This study investigates whether enforcing isotropy in the feature space mitigates catastrophic forgetting and improves representation quality in continual learning. By comparing the geometric structure of feature spaces under centralized versus continual learning settings, the work reveals fundamental differences between the two and challenges the applicability of isotropy as a universal inductive bias. Experimental results on CIFAR-10 and CIFAR-100 demonstrate that isotropic regularization not only fails to enhance performance but actually degrades accuracy, suggesting that isotropy is ill-suited as an inductive bias in non-stationary learning scenarios. These findings offer a new perspective on the geometry of representations in continual learning and question the uncritical adoption of isotropy-promoting objectives from static learning contexts.

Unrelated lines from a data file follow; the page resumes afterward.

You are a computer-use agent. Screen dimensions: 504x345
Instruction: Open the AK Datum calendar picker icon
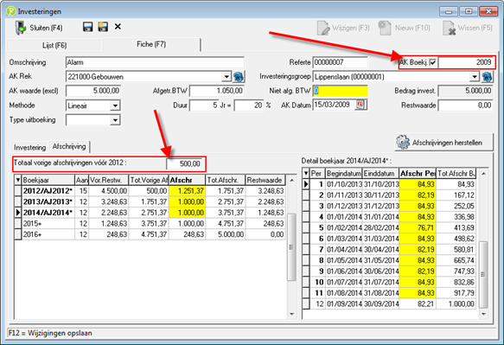click(360, 105)
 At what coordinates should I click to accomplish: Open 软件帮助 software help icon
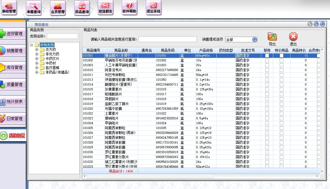129,8
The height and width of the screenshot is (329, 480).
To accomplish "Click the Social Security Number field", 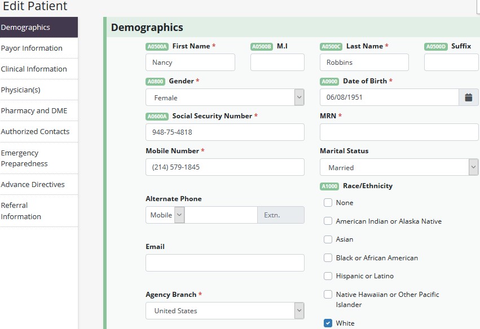I will (x=224, y=132).
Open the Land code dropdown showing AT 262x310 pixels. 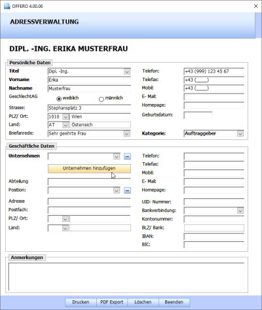pyautogui.click(x=66, y=125)
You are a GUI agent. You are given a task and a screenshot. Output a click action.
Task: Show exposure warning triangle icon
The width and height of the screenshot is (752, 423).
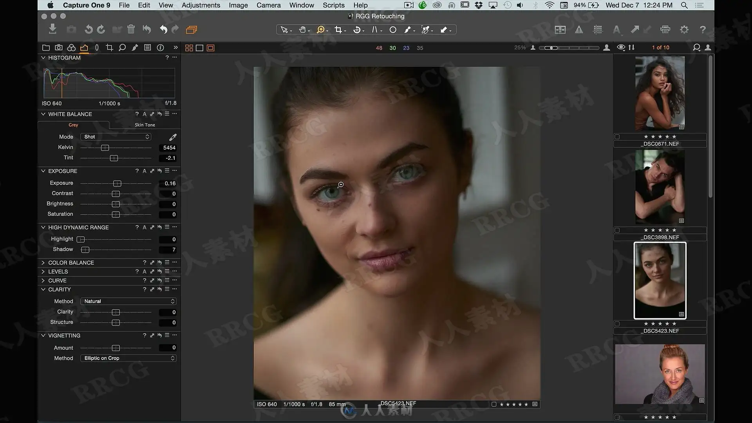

Centralized training is the standard paradigm in deep learning, enabling models to learn from a unified dataset in a single location. In such setup, isotropic feature distributions naturally arise as a mean to support well-structured and generalizable representations. In contrast, continual learning operates on streaming and non-stationary data, and trains models incrementally, inherently facing the well-known plasticity-stability dilemma. In such settings, learning dynamics tends to yield increasingly anisotropic feature space. This arises a fundamental question: should isotropy be enforced to achieve a better balance between stability and plasticity, and thereby mitigate catastrophic forgetting? In this paper, we investigate whether promoting feature-space isotropy can enhance representation quality in continual learning. Through experiments using contrastive continual learning techniques on CIFAR-10 and CIFAR-100 data, we find that isotropic regularization fails to improve, and can in fact degrade, model accuracy in continual settings. Our results highlight essential differences in feature geometry between centralized and continual learning, suggesting that isotropy, while beneficial in centralized setups, may not constitute an appropriate inductive bias for non-stationary learning scenarios.